EXERCISE DETAILS:
Restate the full set of records exactly, word for word.

══════

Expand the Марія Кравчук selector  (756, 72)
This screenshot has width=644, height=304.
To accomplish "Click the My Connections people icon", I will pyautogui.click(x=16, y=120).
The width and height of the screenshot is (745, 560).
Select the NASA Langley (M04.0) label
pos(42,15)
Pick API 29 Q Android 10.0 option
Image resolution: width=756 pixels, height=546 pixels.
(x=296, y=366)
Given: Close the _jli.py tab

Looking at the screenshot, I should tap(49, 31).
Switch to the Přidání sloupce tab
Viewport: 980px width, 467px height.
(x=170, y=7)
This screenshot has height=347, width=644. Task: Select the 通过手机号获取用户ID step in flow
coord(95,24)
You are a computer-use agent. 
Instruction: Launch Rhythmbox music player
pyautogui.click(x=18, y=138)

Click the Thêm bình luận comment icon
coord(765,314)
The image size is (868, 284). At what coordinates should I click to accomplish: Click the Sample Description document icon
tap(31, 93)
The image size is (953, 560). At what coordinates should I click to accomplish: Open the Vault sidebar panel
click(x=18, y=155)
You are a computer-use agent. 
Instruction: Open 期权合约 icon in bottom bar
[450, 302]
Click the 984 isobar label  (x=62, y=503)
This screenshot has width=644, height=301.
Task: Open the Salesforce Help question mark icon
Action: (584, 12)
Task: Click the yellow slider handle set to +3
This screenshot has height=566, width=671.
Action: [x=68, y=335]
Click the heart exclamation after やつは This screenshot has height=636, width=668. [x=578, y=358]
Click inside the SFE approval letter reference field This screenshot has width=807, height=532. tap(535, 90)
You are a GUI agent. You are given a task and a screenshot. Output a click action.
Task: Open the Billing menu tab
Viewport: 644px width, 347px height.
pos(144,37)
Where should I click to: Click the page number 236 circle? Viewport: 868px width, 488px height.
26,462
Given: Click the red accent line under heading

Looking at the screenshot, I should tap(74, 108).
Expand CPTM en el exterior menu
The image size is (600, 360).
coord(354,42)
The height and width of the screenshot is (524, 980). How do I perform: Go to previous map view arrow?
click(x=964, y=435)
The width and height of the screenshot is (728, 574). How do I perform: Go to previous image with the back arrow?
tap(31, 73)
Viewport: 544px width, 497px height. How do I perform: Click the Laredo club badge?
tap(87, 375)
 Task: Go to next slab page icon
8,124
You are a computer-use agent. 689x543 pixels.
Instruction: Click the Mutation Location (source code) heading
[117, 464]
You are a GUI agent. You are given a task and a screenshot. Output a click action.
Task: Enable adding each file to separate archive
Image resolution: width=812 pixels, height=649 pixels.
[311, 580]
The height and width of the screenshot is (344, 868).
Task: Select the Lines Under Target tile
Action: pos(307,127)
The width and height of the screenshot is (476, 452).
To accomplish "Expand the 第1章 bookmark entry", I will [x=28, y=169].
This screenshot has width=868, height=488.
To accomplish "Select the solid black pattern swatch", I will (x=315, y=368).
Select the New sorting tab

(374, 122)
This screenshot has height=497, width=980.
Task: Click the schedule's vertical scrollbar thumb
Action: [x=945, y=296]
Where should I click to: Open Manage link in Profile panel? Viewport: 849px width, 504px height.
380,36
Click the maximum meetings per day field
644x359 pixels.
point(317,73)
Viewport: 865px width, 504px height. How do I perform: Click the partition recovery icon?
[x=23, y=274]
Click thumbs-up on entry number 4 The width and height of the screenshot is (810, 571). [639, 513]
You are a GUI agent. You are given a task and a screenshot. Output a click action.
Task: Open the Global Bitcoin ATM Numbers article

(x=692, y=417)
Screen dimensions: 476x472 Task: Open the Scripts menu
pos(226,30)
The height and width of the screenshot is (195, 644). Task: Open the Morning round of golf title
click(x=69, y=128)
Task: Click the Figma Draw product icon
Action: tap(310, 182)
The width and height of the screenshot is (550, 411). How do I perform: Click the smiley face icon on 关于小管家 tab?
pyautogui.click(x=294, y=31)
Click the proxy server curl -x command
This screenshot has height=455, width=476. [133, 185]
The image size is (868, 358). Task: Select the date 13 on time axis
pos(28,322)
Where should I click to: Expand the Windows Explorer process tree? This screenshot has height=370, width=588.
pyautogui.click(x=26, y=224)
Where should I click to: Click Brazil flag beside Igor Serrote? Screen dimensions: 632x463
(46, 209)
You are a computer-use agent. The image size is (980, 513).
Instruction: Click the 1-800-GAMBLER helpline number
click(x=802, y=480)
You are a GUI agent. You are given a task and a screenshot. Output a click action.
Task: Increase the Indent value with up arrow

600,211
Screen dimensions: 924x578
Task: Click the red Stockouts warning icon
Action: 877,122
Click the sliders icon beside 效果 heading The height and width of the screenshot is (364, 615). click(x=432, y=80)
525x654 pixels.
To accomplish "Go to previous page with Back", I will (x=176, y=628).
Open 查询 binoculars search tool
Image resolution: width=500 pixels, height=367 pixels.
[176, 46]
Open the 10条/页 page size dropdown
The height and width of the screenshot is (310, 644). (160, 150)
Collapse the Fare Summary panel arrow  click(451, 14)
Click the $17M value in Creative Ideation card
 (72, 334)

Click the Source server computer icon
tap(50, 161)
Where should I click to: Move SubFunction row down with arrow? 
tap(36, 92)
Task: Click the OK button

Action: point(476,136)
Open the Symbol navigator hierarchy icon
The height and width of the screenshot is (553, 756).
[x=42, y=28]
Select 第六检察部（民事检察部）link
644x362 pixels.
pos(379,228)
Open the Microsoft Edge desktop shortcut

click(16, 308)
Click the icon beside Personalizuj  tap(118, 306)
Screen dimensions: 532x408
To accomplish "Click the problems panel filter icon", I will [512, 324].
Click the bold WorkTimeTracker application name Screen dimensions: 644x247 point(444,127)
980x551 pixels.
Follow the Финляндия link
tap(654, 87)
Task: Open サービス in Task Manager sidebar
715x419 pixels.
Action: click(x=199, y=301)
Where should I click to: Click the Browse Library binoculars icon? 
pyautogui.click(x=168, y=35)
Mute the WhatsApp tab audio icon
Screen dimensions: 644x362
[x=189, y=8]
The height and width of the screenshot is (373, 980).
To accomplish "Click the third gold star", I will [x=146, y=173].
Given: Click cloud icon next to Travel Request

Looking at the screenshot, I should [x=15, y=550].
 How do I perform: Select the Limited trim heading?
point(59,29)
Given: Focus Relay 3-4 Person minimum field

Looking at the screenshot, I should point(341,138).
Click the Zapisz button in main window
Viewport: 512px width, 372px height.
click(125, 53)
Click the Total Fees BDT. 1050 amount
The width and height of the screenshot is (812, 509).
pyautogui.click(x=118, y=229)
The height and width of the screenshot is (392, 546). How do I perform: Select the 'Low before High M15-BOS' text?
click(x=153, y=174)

══════

EXERCISE OUTPUT:
Expand the Марія Кравчук selector  (756, 72)
This screenshot has width=644, height=304.
To accomplish "Click the My Connections people icon", I will pyautogui.click(x=16, y=120).
The width and height of the screenshot is (745, 560).
Select the NASA Langley (M04.0) label
pos(42,15)
Pick API 29 Q Android 10.0 option
Image resolution: width=756 pixels, height=546 pixels.
(x=296, y=366)
Given: Close the _jli.py tab

Looking at the screenshot, I should tap(49, 31).
Switch to the Přidání sloupce tab
Viewport: 980px width, 467px height.
(x=170, y=7)
This screenshot has height=347, width=644. Task: Select the 通过手机号获取用户ID step in flow
coord(95,24)
You are a computer-use agent. 
Instruction: Launch Rhythmbox music player
pyautogui.click(x=18, y=138)

Click the Thêm bình luận comment icon
coord(765,314)
The image size is (868, 284). At what coordinates should I click to accomplish: Click the Sample Description document icon
tap(31, 93)
The image size is (953, 560). At what coordinates should I click to accomplish: Open the Vault sidebar panel
click(x=18, y=155)
You are a computer-use agent. 
Instruction: Open 期权合约 icon in bottom bar
[450, 302]
Click the 984 isobar label  (x=62, y=503)
This screenshot has width=644, height=301.
Task: Open the Salesforce Help question mark icon
Action: (584, 12)
Task: Click the yellow slider handle set to +3
This screenshot has height=566, width=671.
Action: [x=68, y=335]
Click the heart exclamation after やつは This screenshot has height=636, width=668. [x=578, y=358]
Click inside the SFE approval letter reference field This screenshot has width=807, height=532. tap(535, 90)
You are a GUI agent. You are given a task and a screenshot. Output a click action.
Task: Open the Billing menu tab
Viewport: 644px width, 347px height.
pos(144,37)
Where should I click to: Click the page number 236 circle? Viewport: 868px width, 488px height.
26,462
Given: Click the red accent line under heading

Looking at the screenshot, I should tap(74, 108).
Expand CPTM en el exterior menu
The image size is (600, 360).
coord(354,42)
The height and width of the screenshot is (524, 980). How do I perform: Go to previous map view arrow?
click(x=964, y=435)
The width and height of the screenshot is (728, 574). How do I perform: Go to previous image with the back arrow?
tap(31, 73)
Viewport: 544px width, 497px height. How do I perform: Click the Laredo club badge?
tap(87, 375)
 Task: Go to next slab page icon
8,124
You are a computer-use agent. 689x543 pixels.
Instruction: Click the Mutation Location (source code) heading
[117, 464]
You are a GUI agent. You are given a task and a screenshot. Output a click action.
Task: Enable adding each file to separate archive
Image resolution: width=812 pixels, height=649 pixels.
[311, 580]
The height and width of the screenshot is (344, 868).
Task: Select the Lines Under Target tile
Action: pos(307,127)
The width and height of the screenshot is (476, 452).
To accomplish "Expand the 第1章 bookmark entry", I will [x=28, y=169].
This screenshot has width=868, height=488.
To accomplish "Select the solid black pattern swatch", I will (x=315, y=368).
Select the New sorting tab

(374, 122)
This screenshot has height=497, width=980.
Task: Click the schedule's vertical scrollbar thumb
Action: [x=945, y=296]
Where should I click to: Open Manage link in Profile panel? Viewport: 849px width, 504px height.
380,36
Click the maximum meetings per day field
644x359 pixels.
point(317,73)
Viewport: 865px width, 504px height. How do I perform: Click the partition recovery icon?
[x=23, y=274]
Click thumbs-up on entry number 4 The width and height of the screenshot is (810, 571). [639, 513]
You are a GUI agent. You are given a task and a screenshot. Output a click action.
Task: Open the Global Bitcoin ATM Numbers article

(x=692, y=417)
Screen dimensions: 476x472 Task: Open the Scripts menu
pos(226,30)
The height and width of the screenshot is (195, 644). Task: Open the Morning round of golf title
click(x=69, y=128)
Task: Click the Figma Draw product icon
Action: tap(310, 182)
The width and height of the screenshot is (550, 411). How do I perform: Click the smiley face icon on 关于小管家 tab?
pyautogui.click(x=294, y=31)
Click the proxy server curl -x command
This screenshot has height=455, width=476. [133, 185]
The image size is (868, 358). Task: Select the date 13 on time axis
pos(28,322)
Where should I click to: Expand the Windows Explorer process tree? This screenshot has height=370, width=588.
pyautogui.click(x=26, y=224)
Where should I click to: Click Brazil flag beside Igor Serrote? Screen dimensions: 632x463
(46, 209)
You are a computer-use agent. The image size is (980, 513).
Instruction: Click the 1-800-GAMBLER helpline number
click(x=802, y=480)
You are a GUI agent. You are given a task and a screenshot. Output a click action.
Task: Increase the Indent value with up arrow

600,211
Screen dimensions: 924x578
Task: Click the red Stockouts warning icon
Action: 877,122
Click the sliders icon beside 效果 heading The height and width of the screenshot is (364, 615). click(x=432, y=80)
525x654 pixels.
To accomplish "Go to previous page with Back", I will (x=176, y=628).
Open 查询 binoculars search tool
Image resolution: width=500 pixels, height=367 pixels.
[176, 46]
Open the 10条/页 page size dropdown
The height and width of the screenshot is (310, 644). (160, 150)
Collapse the Fare Summary panel arrow  click(451, 14)
Click the $17M value in Creative Ideation card
 (72, 334)

Click the Source server computer icon
tap(50, 161)
Where should I click to: Move SubFunction row down with arrow? 
tap(36, 92)
Task: Click the OK button

Action: point(476,136)
Open the Symbol navigator hierarchy icon
The height and width of the screenshot is (553, 756).
[x=42, y=28]
Select 第六检察部（民事检察部）link
644x362 pixels.
pos(379,228)
Open the Microsoft Edge desktop shortcut

click(16, 308)
Click the icon beside Personalizuj  tap(118, 306)
Screen dimensions: 532x408
To accomplish "Click the problems panel filter icon", I will [512, 324].
Click the bold WorkTimeTracker application name Screen dimensions: 644x247 point(444,127)
980x551 pixels.
Follow the Финляндия link
tap(654, 87)
Task: Open サービス in Task Manager sidebar
715x419 pixels.
Action: click(x=199, y=301)
Where should I click to: Click the Browse Library binoculars icon? 
pyautogui.click(x=168, y=35)
Mute the WhatsApp tab audio icon
Screen dimensions: 644x362
[x=189, y=8]
The height and width of the screenshot is (373, 980).
To accomplish "Click the third gold star", I will [x=146, y=173].
Given: Click cloud icon next to Travel Request

Looking at the screenshot, I should [x=15, y=550].
 How do I perform: Select the Limited trim heading?
point(59,29)
Given: Focus Relay 3-4 Person minimum field

Looking at the screenshot, I should point(341,138).
Click the Zapisz button in main window
Viewport: 512px width, 372px height.
click(125, 53)
Click the Total Fees BDT. 1050 amount
The width and height of the screenshot is (812, 509).
pyautogui.click(x=118, y=229)
The height and width of the screenshot is (392, 546). How do I perform: Select the 'Low before High M15-BOS' text?
click(x=153, y=174)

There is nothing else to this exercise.